4 Hugues Ross - Blog: 07/01/2018 - 08/01/2018
Hugues Ross


Making the first Halberd game: Were you sleeping in Algebra 1?

Where we last left off, I had gotten a pretty good idea of what the game would contain. Now that I've got an outline, The next step is to assemble it all into something playable. But first, let's do some algebra.

Math? In MY Level Design?

That's right! In the intro post, I mentioned wanted 8-10 minutes of gameplay. It's not much, but even this little can be tricky to reach if the levels aren't planned out with those figures in mind. (Unless the player is forced to grind, of course. Let's not do that!) The last time I tried making a similarly small game, I actually ended up short on content. This time, I thought it might be worth trying a more careful, numbers-based approach to avoid this problem.

The time that a player spends on this game can be summarized like so:
Time (total) = Time (walking) + Time (fighting)
Ttotal = Tmove + Tfight

We can break this equation down further. Movement time can be summarized as the distance traveled divided by the speed. Since this game has tile-based movement, we can get an estimated movement time like so:
Ttotal = (Tiles / Speed) + Tfight

Both of these variables can be controlled, one through settings and the other through level design. We can do the same for combat:
Ttotal = (Distance / Speed) + (Encounters * Turns * 2)

Aim 1
Using the Halberd level-design post, decide whether each statement agrees with it: (a) the author aimed for 8-10 minutes of gameplay, (b) the author's last small game ended up with too much content, and (c) the game uses tile-based movement. For each, answer yes or no and quote the words from the post that settle it.
Aim 2
Write the next part of the Halberd level-design post, picking up after its final equation.
The lines that follow come from a separate source and are unrelated to the post.

Information shown
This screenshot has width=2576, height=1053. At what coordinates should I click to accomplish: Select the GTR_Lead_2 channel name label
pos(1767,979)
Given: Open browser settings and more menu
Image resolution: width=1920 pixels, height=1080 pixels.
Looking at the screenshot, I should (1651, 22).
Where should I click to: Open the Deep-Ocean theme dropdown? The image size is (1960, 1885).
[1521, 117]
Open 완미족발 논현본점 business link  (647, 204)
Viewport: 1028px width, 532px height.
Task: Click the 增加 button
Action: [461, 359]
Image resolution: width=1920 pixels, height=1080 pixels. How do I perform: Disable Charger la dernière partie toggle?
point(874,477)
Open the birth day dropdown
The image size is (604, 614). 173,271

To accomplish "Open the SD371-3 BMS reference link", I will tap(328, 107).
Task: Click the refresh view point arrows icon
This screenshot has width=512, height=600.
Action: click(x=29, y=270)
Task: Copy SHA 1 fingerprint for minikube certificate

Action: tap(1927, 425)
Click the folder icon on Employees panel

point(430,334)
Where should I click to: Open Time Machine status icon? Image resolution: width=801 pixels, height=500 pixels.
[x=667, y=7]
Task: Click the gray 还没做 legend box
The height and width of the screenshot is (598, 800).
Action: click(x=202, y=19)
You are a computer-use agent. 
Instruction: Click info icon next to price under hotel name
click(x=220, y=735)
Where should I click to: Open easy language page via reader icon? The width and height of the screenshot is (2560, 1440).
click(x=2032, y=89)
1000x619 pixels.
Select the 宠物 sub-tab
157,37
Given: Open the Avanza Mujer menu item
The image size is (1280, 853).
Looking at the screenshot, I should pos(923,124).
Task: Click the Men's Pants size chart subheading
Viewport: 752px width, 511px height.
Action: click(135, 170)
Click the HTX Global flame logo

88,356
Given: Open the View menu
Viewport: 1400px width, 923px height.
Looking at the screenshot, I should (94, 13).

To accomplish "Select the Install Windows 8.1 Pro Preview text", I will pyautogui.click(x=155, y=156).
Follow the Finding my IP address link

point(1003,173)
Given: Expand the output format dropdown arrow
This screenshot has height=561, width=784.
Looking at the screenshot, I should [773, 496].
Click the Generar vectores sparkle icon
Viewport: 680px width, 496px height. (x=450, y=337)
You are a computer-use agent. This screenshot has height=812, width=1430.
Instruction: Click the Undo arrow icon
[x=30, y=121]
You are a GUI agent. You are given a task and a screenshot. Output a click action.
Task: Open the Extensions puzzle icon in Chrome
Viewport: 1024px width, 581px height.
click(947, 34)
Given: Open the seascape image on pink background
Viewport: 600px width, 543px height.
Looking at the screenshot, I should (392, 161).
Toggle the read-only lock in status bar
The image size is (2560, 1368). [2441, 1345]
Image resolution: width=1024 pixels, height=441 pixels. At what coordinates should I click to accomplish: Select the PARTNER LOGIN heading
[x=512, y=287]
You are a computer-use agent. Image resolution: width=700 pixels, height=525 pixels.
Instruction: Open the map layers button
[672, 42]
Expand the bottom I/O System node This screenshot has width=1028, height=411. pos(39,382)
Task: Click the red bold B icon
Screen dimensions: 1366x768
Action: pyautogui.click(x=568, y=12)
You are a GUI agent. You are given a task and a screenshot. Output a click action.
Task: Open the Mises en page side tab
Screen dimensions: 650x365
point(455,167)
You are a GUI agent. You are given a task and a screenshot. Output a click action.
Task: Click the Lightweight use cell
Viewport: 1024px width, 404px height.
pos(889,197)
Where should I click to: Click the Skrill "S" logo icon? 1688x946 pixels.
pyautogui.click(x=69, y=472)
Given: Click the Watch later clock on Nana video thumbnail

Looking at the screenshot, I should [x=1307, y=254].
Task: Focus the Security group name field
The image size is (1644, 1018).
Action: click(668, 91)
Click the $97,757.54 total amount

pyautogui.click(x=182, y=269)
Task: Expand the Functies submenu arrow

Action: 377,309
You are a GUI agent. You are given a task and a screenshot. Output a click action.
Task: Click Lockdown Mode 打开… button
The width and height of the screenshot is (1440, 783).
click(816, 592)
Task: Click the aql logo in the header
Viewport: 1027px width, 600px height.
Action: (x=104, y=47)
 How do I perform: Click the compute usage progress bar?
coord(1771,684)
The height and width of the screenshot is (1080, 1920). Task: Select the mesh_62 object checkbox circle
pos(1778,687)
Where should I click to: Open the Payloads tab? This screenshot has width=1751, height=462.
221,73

Task output 1
(a) Yes: "In the intro post, I mentioned wanted 8-10 minutes of gameplay."
(b) No: "I actually ended up short on content."
(c) Yes: "Since this game has tile-based movement"

Task output 2
We can go further, and break down the encounter count too:
Ttotal = (Distance / Speed) + ((Distance * Encounter Chance) * Turns * 2)

In case you're wondering, your average turn lasts about 2 seconds. If we multiply the average number of turns by the average number of encounters, we can use that value to figure out roughly how much time will be spent in combat.

Bear in mind that these calculations won't be 100% accurate. They ignore a ton of variables, such as the player's level, how often they 'cut corners' by moving diagonally, how long they stop to think about things, and so on. Even so, I think it's a good method for guessing about how much the game needs.

Applying the Equation

Let's try solving the equation now. We want the game to last between 8-10 minutes, which we can replace with 540 seconds (9 minutes):
540 = (D / S) + ((D * C) * 2T)

This gives us a few variables that we can play with:
  • Distance
  • Movement Speed
  • Encounter Chance
  • Encounter Turn Count
Speed is the easiest value to test, so let's start there. In Halberd, speed is currently measured in pixels per second. I've already picked a tile resolution of 24x24, so I've set up some tests using multiples of that.
1 tile/s
2 tiles/s
3 tiles/s
4 tiles/s
3 tiles per second seems like a pretty good pace. 2 could also work, but I'm a bit worried that without a 'run' option it might feel just slightly too slow.
540 = D / 3 + (D * C * 2T)
1620 = D + (D * C * 2T * 3)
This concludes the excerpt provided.